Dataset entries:
★ ★ ★ ★ ★ ★ ★

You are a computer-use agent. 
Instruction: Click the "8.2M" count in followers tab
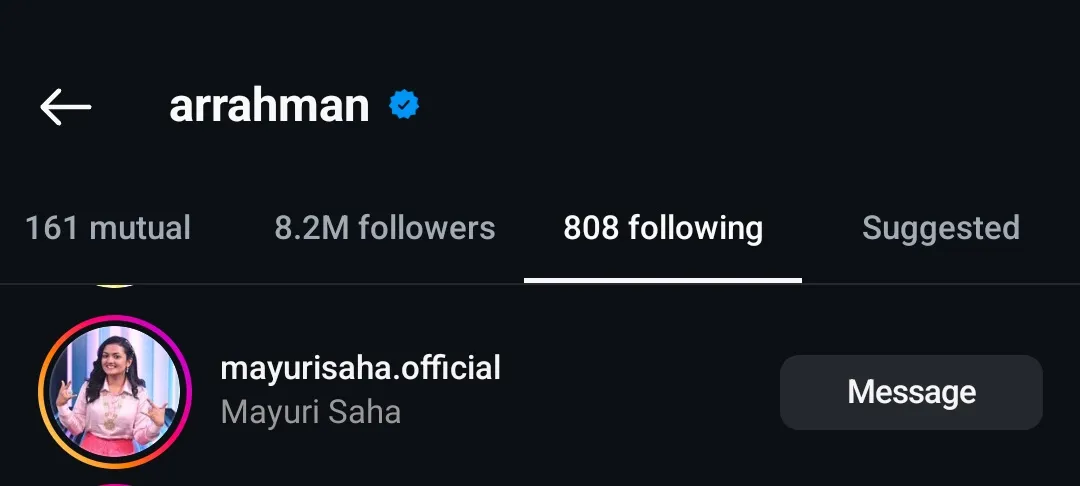pos(312,228)
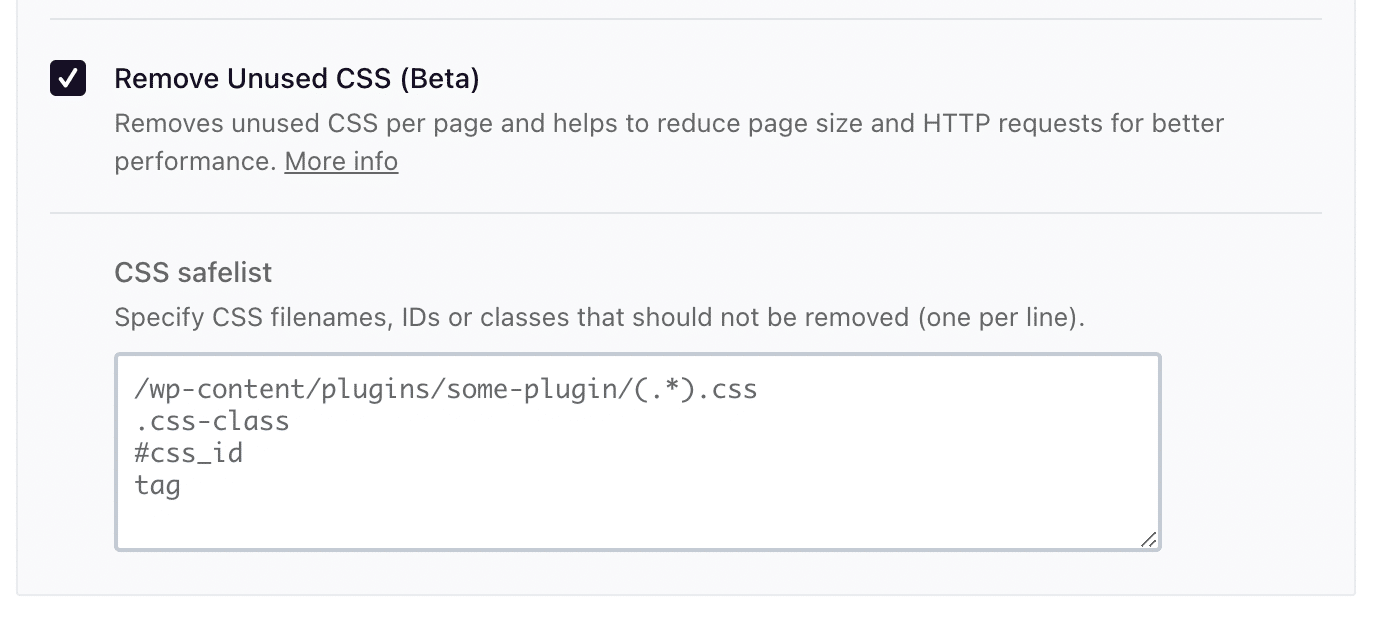Click the word "performance." before More info
Viewport: 1374px width, 618px height.
pyautogui.click(x=195, y=161)
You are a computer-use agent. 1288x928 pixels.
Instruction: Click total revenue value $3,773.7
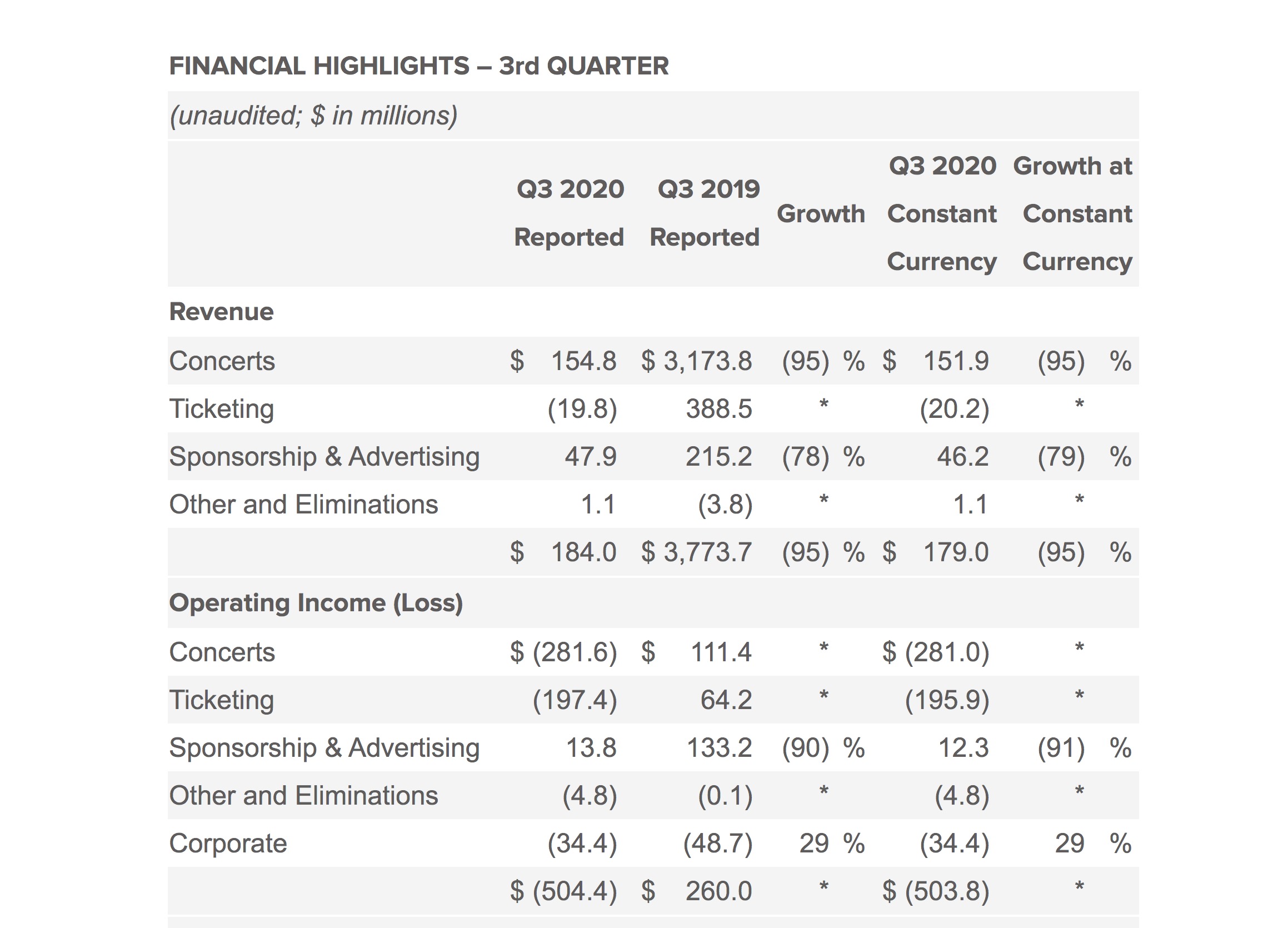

★ ★ ★ ★ ★ ★ ★

__What to produce__: Every line from the one containing "Instruction: Click the" through the last line of the records is to be reproduced exactly, with pictures left out and nothing else given.

__Result of this exercise__:
Instruction: Click the "8.2M" count in followers tab
pos(312,228)
Click the word "performance." before More info
Viewport: 1374px width, 618px height.
pyautogui.click(x=195, y=161)
You are a computer-use agent. 1288x928 pixels.
Instruction: Click total revenue value $3,773.7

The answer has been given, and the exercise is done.